Thaddaeus Ropac n’est pas pour autant opportuniste. Cela fait vingt-cinq ans qu’il collectionne ses œuvres. Autant d’années qu’il songe à la représenter. Mais elle était déjà entre les mains d’une galerie viennoise. En octobre 2017, Ropac obtient la représentation exclusive de son travail. Dans la foulée, il organise deux expositions début 2018 dans ses galeries de Paris et de Londres.

Une personnalité intransigeante

Les délais sont courts. Impossible de traiter cette œuvre peu connue à la va-vite. Et Valie Export en a trop vu comme artiste femme pour tolérer la légèreté. Aussi suggère-t-elle de travailler avec la commissaire d’exposition Caroline Bourgeois, qui avait réalisé en 2003 une exposition monographique au Centre national de la photographie, à Paris. Celle qui est aussi conseillère artistique de François Pinault connaît très bien ses travaux. Malgré la barrière de la langue − Valie Export ne parle que l’allemand −, elle devine les nuances d’une personnalité intransigeante.

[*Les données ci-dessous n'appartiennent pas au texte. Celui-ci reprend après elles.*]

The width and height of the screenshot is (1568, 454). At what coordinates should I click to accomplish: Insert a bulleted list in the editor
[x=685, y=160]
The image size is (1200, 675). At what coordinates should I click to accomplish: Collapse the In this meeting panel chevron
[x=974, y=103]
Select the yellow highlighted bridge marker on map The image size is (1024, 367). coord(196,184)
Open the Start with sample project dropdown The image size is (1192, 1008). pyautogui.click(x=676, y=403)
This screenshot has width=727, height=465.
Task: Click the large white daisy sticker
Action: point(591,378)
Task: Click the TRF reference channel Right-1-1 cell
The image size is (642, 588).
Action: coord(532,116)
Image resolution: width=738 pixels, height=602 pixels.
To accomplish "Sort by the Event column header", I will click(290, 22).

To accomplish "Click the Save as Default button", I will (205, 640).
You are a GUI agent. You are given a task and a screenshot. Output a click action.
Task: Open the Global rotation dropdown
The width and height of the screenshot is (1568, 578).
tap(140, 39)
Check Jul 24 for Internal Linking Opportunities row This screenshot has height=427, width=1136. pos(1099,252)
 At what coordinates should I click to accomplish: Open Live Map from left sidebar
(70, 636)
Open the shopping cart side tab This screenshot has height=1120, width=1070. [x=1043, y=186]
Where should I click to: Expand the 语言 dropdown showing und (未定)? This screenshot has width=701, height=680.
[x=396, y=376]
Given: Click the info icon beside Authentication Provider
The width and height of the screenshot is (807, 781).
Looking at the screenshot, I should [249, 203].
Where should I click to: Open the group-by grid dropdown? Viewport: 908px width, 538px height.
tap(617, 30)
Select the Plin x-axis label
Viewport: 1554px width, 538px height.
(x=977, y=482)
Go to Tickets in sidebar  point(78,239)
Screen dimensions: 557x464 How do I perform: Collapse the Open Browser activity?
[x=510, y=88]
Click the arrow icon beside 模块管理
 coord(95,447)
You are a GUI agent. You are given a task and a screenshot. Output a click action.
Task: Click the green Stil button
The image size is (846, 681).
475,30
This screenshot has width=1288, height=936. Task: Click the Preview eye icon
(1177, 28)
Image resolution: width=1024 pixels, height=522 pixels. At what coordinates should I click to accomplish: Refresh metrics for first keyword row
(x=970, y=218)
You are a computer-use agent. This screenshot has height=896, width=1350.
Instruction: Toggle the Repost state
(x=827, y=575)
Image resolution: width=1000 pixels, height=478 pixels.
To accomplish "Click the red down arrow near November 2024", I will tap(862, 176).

Chez Ropac, Caroline Bourgeois se concentre sur les Body Configurations des années 1970, lorsque l’artiste utilisait son corps comme une sculpture vivante pour modeler l’espace urbain. S’y trouve aussi sa photo mythique Genital Panic, de 1969. L’artiste était alors arrivée mitraillette à la main dans un cinéma porno munichois. On la voit en jean et blouson de cuir, jambes écartées, le pantalon découpé laissant voir son pubis. L’artiste se pose en sujet, et non plus en objet, à rebours des stéréotypes de la séduction.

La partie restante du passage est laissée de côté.